Records contained in a dataset:

----------

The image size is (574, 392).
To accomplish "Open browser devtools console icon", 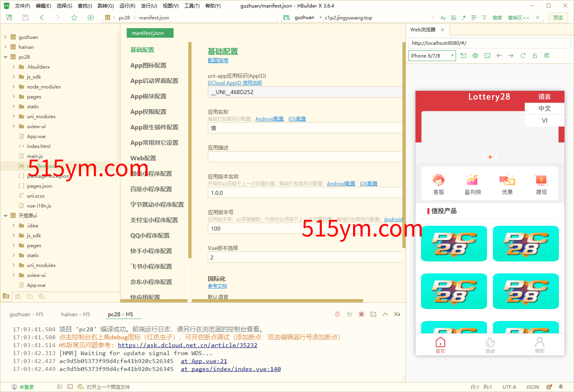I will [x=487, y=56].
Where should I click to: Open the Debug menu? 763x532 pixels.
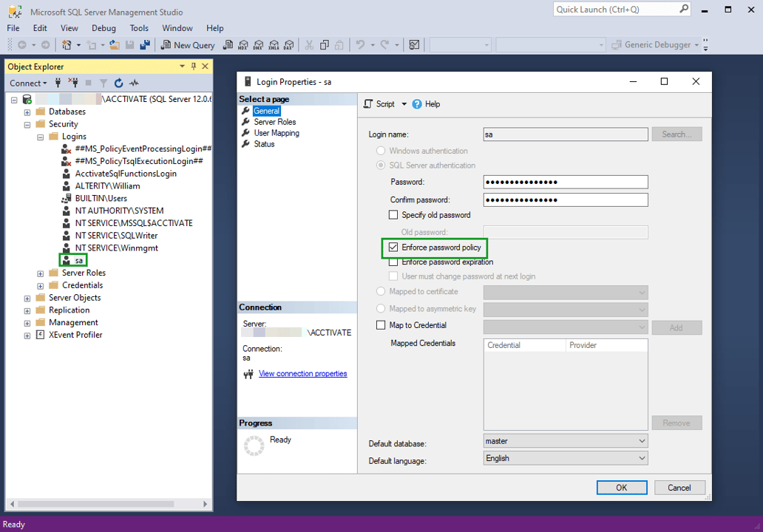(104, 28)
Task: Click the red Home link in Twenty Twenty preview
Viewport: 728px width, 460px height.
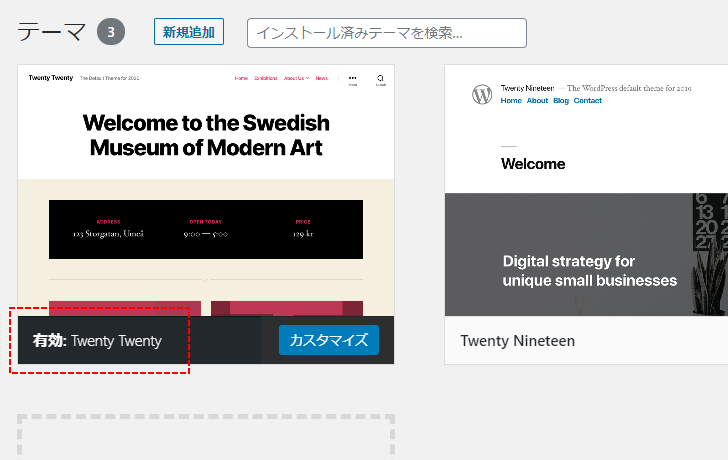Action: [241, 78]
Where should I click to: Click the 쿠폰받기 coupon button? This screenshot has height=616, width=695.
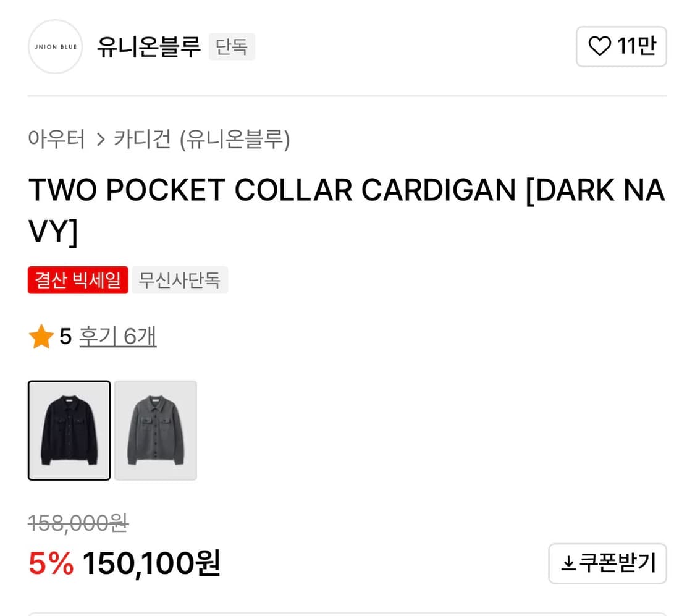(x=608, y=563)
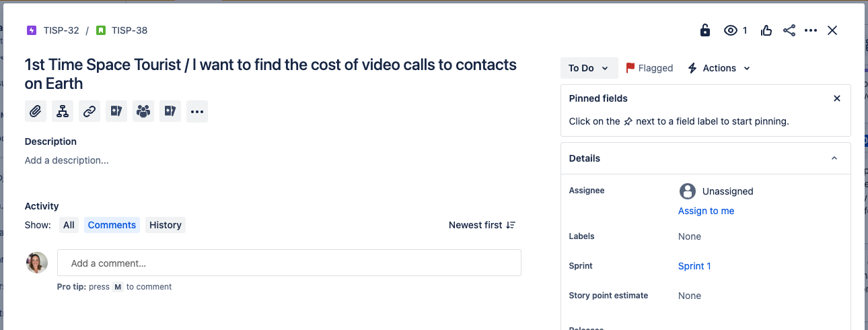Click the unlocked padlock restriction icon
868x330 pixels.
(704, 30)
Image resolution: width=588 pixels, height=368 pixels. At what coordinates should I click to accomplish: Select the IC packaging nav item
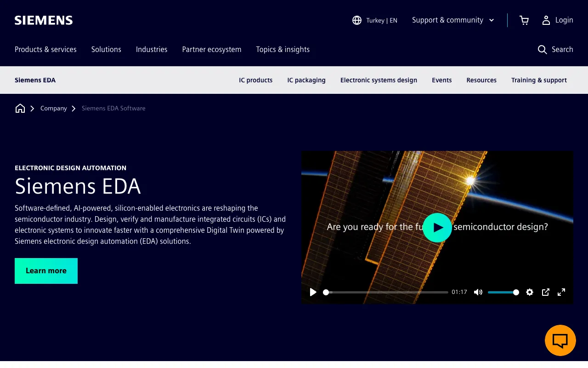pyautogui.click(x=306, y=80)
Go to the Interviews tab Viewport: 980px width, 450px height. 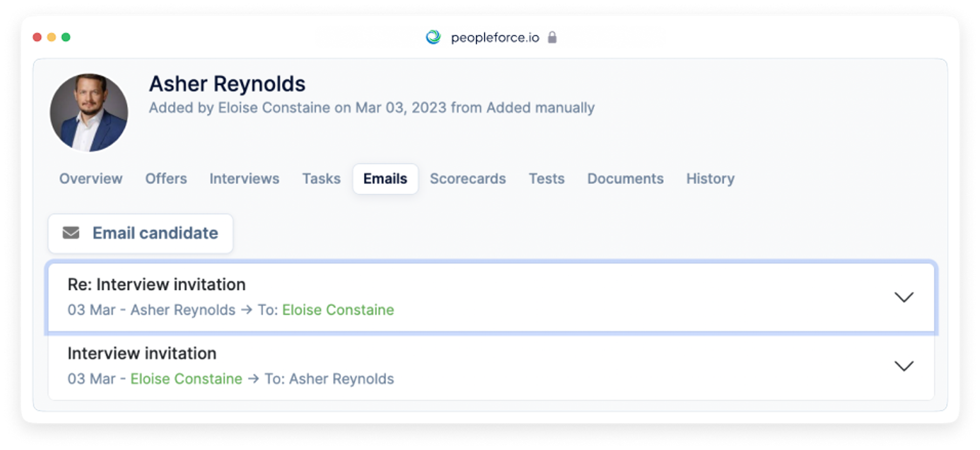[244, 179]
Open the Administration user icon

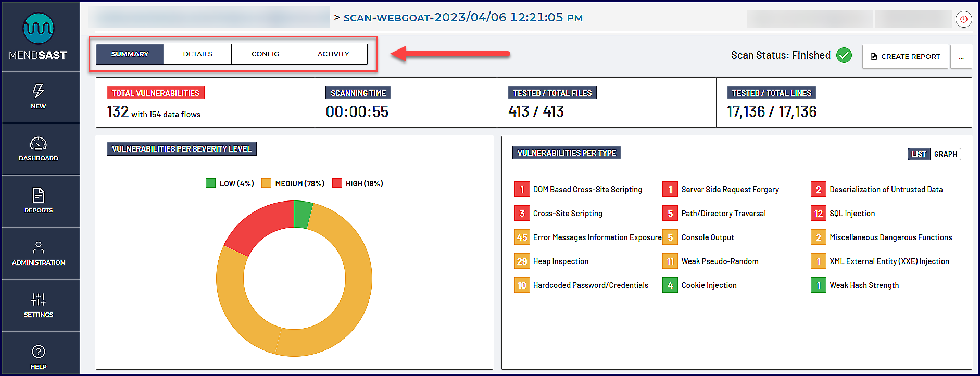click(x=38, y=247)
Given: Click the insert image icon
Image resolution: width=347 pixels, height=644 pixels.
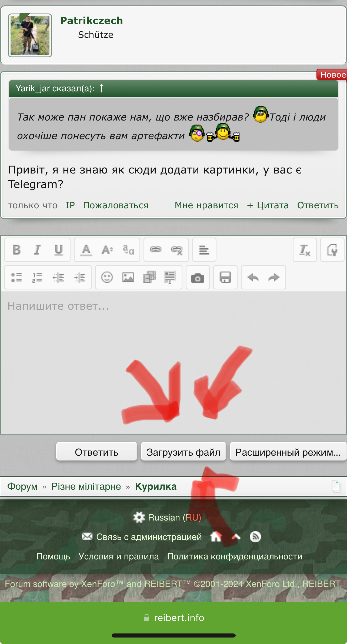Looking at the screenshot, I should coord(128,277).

----------

• Task goal: Return exactly the lines from the one with "Open the Administration user icon" through the last line of the entries above, both ends included. No pictures may appear in the copy.

• Task answer:
Open the Administration user icon

click(x=38, y=247)
Given: Click the insert image icon
Image resolution: width=347 pixels, height=644 pixels.
Looking at the screenshot, I should coord(128,277).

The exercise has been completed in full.